Information supplied:

-*-*-

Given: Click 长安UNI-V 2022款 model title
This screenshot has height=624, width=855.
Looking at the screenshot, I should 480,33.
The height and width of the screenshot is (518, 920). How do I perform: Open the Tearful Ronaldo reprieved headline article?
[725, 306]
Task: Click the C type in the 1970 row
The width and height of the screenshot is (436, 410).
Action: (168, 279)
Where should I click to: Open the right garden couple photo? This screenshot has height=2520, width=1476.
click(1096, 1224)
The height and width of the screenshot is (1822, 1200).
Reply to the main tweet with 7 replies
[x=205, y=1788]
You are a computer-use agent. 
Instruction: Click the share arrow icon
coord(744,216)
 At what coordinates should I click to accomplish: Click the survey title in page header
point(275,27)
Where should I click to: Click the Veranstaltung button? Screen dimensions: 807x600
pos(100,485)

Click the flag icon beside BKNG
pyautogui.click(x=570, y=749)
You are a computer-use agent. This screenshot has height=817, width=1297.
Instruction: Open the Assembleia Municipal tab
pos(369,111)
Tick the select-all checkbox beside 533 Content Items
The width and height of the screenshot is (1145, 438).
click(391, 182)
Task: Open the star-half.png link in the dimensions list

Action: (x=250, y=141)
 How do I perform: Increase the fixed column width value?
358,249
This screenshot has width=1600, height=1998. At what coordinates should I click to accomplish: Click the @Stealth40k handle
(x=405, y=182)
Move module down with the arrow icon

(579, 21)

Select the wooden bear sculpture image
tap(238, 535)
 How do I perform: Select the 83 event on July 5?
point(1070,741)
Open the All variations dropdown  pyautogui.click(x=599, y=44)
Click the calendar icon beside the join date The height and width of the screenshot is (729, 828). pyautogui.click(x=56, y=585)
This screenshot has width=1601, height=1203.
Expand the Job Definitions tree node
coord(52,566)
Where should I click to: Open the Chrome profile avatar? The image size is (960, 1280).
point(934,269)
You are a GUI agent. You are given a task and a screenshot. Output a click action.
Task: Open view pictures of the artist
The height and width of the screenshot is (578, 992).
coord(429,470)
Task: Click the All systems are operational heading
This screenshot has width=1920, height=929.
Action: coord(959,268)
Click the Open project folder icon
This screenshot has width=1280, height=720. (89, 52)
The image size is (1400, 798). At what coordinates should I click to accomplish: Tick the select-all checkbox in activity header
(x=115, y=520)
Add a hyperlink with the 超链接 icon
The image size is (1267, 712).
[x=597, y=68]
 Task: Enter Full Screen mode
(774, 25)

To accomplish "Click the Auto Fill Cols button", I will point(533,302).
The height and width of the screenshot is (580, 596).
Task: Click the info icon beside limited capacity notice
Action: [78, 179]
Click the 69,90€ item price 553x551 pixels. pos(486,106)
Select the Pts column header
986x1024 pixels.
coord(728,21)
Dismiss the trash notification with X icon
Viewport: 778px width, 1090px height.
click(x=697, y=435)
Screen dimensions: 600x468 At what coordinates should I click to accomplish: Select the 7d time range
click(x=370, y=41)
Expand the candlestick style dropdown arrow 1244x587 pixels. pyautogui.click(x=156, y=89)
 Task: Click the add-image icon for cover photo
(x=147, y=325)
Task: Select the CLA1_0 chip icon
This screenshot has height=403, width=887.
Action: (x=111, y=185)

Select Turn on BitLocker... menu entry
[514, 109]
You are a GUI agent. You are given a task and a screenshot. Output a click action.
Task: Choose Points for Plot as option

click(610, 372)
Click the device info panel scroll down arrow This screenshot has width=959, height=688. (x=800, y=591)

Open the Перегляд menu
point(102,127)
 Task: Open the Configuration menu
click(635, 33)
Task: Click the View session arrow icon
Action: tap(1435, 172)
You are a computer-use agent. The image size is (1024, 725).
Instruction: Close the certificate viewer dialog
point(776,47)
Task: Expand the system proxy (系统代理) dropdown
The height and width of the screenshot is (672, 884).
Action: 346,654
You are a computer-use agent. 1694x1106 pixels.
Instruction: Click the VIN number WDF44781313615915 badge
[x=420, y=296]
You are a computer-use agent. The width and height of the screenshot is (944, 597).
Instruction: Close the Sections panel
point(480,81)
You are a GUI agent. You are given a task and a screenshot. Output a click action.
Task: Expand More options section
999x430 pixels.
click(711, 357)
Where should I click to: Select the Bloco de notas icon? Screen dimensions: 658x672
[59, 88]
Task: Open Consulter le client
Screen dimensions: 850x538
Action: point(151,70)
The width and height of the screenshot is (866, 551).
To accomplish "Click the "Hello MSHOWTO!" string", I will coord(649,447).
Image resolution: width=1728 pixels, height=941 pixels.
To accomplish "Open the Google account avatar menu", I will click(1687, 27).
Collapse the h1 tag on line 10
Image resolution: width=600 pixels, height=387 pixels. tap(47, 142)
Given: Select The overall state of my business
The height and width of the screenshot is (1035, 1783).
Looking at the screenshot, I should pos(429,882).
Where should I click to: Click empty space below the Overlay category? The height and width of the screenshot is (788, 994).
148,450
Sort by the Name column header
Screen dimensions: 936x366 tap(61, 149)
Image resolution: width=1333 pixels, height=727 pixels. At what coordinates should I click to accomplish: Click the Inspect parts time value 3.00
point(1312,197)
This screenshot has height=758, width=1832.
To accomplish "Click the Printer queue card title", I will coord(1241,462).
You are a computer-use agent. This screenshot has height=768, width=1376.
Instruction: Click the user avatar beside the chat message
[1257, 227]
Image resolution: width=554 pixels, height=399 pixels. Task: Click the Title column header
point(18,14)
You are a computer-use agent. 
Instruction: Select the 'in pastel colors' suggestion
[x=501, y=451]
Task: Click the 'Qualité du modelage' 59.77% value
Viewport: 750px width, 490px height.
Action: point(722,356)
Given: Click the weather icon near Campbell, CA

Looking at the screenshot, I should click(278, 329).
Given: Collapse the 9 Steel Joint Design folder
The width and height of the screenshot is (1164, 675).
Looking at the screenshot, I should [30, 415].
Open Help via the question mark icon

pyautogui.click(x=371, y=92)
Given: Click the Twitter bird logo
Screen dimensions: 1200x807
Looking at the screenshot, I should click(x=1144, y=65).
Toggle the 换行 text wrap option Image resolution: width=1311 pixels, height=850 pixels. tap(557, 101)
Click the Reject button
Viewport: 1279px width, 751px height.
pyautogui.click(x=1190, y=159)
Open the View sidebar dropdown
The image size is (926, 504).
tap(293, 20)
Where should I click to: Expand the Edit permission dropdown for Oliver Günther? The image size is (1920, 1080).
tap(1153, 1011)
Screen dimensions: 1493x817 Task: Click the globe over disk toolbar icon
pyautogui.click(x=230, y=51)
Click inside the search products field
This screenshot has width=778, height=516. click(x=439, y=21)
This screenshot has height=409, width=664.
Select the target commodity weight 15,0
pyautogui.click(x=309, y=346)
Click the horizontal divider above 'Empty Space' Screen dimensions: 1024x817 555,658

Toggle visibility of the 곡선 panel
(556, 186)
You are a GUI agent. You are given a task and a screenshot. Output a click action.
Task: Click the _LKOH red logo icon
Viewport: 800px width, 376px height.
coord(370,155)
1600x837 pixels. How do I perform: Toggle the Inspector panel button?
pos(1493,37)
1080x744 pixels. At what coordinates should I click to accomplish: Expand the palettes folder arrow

-*-*-

What you should do is return the records above exactly, leaving nothing out.

Answer:
Given: Click 长安UNI-V 2022款 model title
This screenshot has height=624, width=855.
Looking at the screenshot, I should 480,33.
The height and width of the screenshot is (518, 920). How do I perform: Open the Tearful Ronaldo reprieved headline article?
[725, 306]
Task: Click the C type in the 1970 row
The width and height of the screenshot is (436, 410).
Action: (168, 279)
Where should I click to: Open the right garden couple photo? This screenshot has height=2520, width=1476.
click(1096, 1224)
The height and width of the screenshot is (1822, 1200).
Reply to the main tweet with 7 replies
[x=205, y=1788]
You are a computer-use agent. 
Instruction: Click the share arrow icon
coord(744,216)
 At what coordinates should I click to accomplish: Click the survey title in page header
point(275,27)
Where should I click to: Click the Veranstaltung button? Screen dimensions: 807x600
pos(100,485)

Click the flag icon beside BKNG
pyautogui.click(x=570, y=749)
You are a computer-use agent. This screenshot has height=817, width=1297.
Instruction: Open the Assembleia Municipal tab
pos(369,111)
Tick the select-all checkbox beside 533 Content Items
The width and height of the screenshot is (1145, 438).
click(391, 182)
Task: Open the star-half.png link in the dimensions list

Action: (x=250, y=141)
 How do I perform: Increase the fixed column width value?
358,249
This screenshot has width=1600, height=1998. At what coordinates should I click to accomplish: Click the @Stealth40k handle
(x=405, y=182)
Move module down with the arrow icon

(579, 21)

Select the wooden bear sculpture image
tap(238, 535)
 How do I perform: Select the 83 event on July 5?
point(1070,741)
Open the All variations dropdown  pyautogui.click(x=599, y=44)
Click the calendar icon beside the join date The height and width of the screenshot is (729, 828). pyautogui.click(x=56, y=585)
This screenshot has width=1601, height=1203.
Expand the Job Definitions tree node
coord(52,566)
Where should I click to: Open the Chrome profile avatar? The image size is (960, 1280).
point(934,269)
You are a GUI agent. You are given a task and a screenshot. Output a click action.
Task: Open view pictures of the artist
The height and width of the screenshot is (578, 992).
coord(429,470)
Task: Click the All systems are operational heading
This screenshot has width=1920, height=929.
Action: coord(959,268)
Click the Open project folder icon
This screenshot has width=1280, height=720. (89, 52)
The image size is (1400, 798). At what coordinates should I click to accomplish: Tick the select-all checkbox in activity header
(x=115, y=520)
Add a hyperlink with the 超链接 icon
The image size is (1267, 712).
[x=597, y=68]
 Task: Enter Full Screen mode
(774, 25)

To accomplish "Click the Auto Fill Cols button", I will point(533,302).
The height and width of the screenshot is (580, 596).
Task: Click the info icon beside limited capacity notice
Action: [78, 179]
Click the 69,90€ item price 553x551 pixels. pos(486,106)
Select the Pts column header
986x1024 pixels.
coord(728,21)
Dismiss the trash notification with X icon
Viewport: 778px width, 1090px height.
click(x=697, y=435)
Screen dimensions: 600x468 At what coordinates should I click to accomplish: Select the 7d time range
click(x=370, y=41)
Expand the candlestick style dropdown arrow 1244x587 pixels. pyautogui.click(x=156, y=89)
 Task: Click the add-image icon for cover photo
(x=147, y=325)
Task: Select the CLA1_0 chip icon
This screenshot has height=403, width=887.
Action: (x=111, y=185)

Select Turn on BitLocker... menu entry
[514, 109]
You are a GUI agent. You are given a task and a screenshot. Output a click action.
Task: Choose Points for Plot as option

click(610, 372)
Click the device info panel scroll down arrow This screenshot has width=959, height=688. (x=800, y=591)

Open the Перегляд menu
point(102,127)
 Task: Open the Configuration menu
click(635, 33)
Task: Click the View session arrow icon
Action: tap(1435, 172)
You are a computer-use agent. The image size is (1024, 725).
Instruction: Close the certificate viewer dialog
point(776,47)
Task: Expand the system proxy (系统代理) dropdown
The height and width of the screenshot is (672, 884).
Action: 346,654
You are a computer-use agent. 1694x1106 pixels.
Instruction: Click the VIN number WDF44781313615915 badge
[x=420, y=296]
You are a computer-use agent. The width and height of the screenshot is (944, 597).
Instruction: Close the Sections panel
point(480,81)
You are a GUI agent. You are given a task and a screenshot. Output a click action.
Task: Expand More options section
999x430 pixels.
click(711, 357)
Where should I click to: Select the Bloco de notas icon? Screen dimensions: 658x672
[59, 88]
Task: Open Consulter le client
Screen dimensions: 850x538
Action: point(151,70)
The width and height of the screenshot is (866, 551).
To accomplish "Click the "Hello MSHOWTO!" string", I will coord(649,447).
Image resolution: width=1728 pixels, height=941 pixels.
To accomplish "Open the Google account avatar menu", I will click(1687, 27).
Collapse the h1 tag on line 10
Image resolution: width=600 pixels, height=387 pixels. tap(47, 142)
Given: Select The overall state of my business
The height and width of the screenshot is (1035, 1783).
Looking at the screenshot, I should pos(429,882).
Where should I click to: Click empty space below the Overlay category? The height and width of the screenshot is (788, 994).
148,450
Sort by the Name column header
Screen dimensions: 936x366 tap(61, 149)
Image resolution: width=1333 pixels, height=727 pixels. At what coordinates should I click to accomplish: Click the Inspect parts time value 3.00
point(1312,197)
This screenshot has height=758, width=1832.
To accomplish "Click the Printer queue card title", I will coord(1241,462).
You are a computer-use agent. This screenshot has height=768, width=1376.
Instruction: Click the user avatar beside the chat message
[1257, 227]
Image resolution: width=554 pixels, height=399 pixels. Task: Click the Title column header
point(18,14)
You are a computer-use agent. 
Instruction: Select the 'in pastel colors' suggestion
[x=501, y=451]
Task: Click the 'Qualité du modelage' 59.77% value
Viewport: 750px width, 490px height.
Action: point(722,356)
Given: Click the weather icon near Campbell, CA

Looking at the screenshot, I should click(278, 329).
Given: Collapse the 9 Steel Joint Design folder
The width and height of the screenshot is (1164, 675).
Looking at the screenshot, I should [30, 415].
Open Help via the question mark icon

pyautogui.click(x=371, y=92)
Given: Click the Twitter bird logo
Screen dimensions: 1200x807
Looking at the screenshot, I should click(x=1144, y=65).
Toggle the 换行 text wrap option Image resolution: width=1311 pixels, height=850 pixels. tap(557, 101)
Click the Reject button
Viewport: 1279px width, 751px height.
pyautogui.click(x=1190, y=159)
Open the View sidebar dropdown
The image size is (926, 504).
tap(293, 20)
Where should I click to: Expand the Edit permission dropdown for Oliver Günther? The image size is (1920, 1080).
tap(1153, 1011)
Screen dimensions: 1493x817 Task: Click the globe over disk toolbar icon
pyautogui.click(x=230, y=51)
Click inside the search products field
This screenshot has width=778, height=516. click(x=439, y=21)
This screenshot has height=409, width=664.
Select the target commodity weight 15,0
pyautogui.click(x=309, y=346)
Click the horizontal divider above 'Empty Space' Screen dimensions: 1024x817 555,658

Toggle visibility of the 곡선 panel
(556, 186)
You are a GUI agent. You are given a task and a screenshot. Output a click action.
Task: Click the _LKOH red logo icon
Viewport: 800px width, 376px height.
coord(370,155)
1600x837 pixels. How do I perform: Toggle the Inspector panel button?
pos(1493,37)
1080x744 pixels. At what coordinates should I click to accomplish: Expand the palettes folder arrow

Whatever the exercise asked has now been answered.